In any case, when the supernova image does appear, “that would be a phenomenally precise measurement” of the time delay, says Patrick Kelly, an astronomer at the University of Minnesota in Minneapolis who was not involved with the new work. That’s because the uncertainty in the time delay will be tiny compared with the tremendous length of the time delay itself.

That delay, coupled with an accurate description of how light rays weave through the galaxy cluster, could affect the debate over the Hubble constant. Numerically, the Hubble constant is the speed a distant galaxy recedes from us divided by the distance to that galaxy. For a given galaxy with a known speed, a larger estimated distance therefore leads to a lower number for the Hubble constant.
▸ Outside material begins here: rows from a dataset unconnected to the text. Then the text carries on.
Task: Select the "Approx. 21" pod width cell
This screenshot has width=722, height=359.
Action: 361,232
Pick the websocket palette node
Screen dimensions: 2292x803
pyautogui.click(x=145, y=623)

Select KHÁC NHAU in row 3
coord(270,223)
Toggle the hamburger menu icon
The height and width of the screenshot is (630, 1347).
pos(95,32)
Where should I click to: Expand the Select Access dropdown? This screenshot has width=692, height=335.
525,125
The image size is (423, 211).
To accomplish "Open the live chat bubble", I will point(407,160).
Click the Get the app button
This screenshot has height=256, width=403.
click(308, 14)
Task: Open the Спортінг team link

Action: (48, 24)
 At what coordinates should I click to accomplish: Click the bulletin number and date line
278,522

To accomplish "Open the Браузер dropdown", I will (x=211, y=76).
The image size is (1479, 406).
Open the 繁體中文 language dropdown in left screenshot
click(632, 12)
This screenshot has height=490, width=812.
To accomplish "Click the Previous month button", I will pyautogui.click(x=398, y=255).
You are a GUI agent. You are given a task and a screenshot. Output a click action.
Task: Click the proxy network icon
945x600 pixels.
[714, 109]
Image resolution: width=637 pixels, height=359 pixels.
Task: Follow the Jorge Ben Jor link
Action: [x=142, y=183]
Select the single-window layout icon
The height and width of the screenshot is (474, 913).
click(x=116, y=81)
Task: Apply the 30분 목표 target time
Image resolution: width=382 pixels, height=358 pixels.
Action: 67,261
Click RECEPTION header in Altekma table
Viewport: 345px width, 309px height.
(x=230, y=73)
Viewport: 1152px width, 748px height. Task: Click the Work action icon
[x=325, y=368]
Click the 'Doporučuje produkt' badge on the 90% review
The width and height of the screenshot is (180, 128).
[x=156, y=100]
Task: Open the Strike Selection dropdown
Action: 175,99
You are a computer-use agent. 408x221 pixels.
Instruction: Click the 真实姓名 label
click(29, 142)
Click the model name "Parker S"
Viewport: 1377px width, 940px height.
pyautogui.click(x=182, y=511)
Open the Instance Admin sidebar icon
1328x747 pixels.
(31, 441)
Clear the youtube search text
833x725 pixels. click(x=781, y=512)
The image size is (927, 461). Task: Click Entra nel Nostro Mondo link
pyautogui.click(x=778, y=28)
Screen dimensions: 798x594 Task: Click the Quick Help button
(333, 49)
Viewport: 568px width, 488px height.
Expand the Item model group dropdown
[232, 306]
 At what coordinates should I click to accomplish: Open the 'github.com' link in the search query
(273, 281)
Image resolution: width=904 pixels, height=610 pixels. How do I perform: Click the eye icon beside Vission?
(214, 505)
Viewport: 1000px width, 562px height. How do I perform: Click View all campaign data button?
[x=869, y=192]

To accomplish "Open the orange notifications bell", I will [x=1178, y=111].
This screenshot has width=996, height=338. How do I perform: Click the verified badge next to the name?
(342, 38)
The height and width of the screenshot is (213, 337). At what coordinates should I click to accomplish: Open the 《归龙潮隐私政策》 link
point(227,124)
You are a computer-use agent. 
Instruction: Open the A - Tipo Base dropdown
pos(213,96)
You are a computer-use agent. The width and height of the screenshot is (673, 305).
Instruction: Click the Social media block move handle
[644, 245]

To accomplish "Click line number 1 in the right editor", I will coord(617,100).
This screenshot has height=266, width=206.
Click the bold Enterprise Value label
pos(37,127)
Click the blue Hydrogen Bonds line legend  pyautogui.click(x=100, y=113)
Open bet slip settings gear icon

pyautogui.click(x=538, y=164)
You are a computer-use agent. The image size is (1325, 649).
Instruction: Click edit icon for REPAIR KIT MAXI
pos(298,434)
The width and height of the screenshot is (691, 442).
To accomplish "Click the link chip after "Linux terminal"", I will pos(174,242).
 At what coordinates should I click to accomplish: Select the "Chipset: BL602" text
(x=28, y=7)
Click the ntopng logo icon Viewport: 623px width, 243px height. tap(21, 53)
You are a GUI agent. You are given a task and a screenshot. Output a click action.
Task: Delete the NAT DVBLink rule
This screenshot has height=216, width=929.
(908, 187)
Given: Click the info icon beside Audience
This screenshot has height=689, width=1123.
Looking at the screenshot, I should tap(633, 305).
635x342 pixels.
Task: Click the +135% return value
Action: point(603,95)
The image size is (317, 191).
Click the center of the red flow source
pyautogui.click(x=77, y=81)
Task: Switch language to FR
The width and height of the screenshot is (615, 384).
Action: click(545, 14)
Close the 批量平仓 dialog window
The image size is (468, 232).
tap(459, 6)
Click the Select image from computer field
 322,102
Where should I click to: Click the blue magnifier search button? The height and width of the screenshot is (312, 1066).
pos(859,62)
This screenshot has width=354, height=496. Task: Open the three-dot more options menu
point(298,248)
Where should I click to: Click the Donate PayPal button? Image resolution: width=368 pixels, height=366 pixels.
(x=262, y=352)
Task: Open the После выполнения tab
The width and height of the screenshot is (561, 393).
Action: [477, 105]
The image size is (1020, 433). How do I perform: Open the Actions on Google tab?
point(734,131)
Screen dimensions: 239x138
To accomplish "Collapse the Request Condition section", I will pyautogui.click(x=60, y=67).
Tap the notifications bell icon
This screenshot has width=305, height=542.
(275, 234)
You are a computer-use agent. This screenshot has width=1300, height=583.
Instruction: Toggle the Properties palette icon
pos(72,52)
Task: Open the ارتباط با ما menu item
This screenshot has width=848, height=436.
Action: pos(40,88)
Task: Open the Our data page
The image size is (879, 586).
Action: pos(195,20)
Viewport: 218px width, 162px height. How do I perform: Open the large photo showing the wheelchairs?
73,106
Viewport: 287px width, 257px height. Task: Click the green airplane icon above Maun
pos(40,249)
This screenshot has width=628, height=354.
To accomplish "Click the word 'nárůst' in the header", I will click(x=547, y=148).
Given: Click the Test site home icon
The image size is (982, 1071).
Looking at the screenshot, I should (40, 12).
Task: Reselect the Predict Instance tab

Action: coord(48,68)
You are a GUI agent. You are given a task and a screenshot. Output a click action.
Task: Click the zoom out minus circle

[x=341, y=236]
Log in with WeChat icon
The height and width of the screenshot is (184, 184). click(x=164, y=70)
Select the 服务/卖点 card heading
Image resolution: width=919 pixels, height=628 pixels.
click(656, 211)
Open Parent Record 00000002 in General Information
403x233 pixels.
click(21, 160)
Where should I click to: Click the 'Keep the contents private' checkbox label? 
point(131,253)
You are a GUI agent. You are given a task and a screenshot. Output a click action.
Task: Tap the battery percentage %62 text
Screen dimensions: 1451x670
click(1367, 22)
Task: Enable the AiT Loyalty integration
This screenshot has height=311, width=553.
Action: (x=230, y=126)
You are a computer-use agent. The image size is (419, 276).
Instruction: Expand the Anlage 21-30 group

This number was once in dispute by a factor of two. Today the range is much tighter, from 67 to 73 kilometers per second per megaparsec. But that spread still leaves the universe’s age uncertain. The frequently quoted age of 13.8 billion years corresponds to a Hubble constant of 67.4. But if the Hubble constant is higher, then the universe could be about a billion years younger.

The longer it takes for SN Requiem to reappear, the farther from Earth the host galaxy is — which means a lower Hubble constant and an older universe. So if the debate over the Hubble constant persists into the 2030s, the exact date the supernova springs back to life could help resolve the dispute and nail down a fundamental cosmological parameter.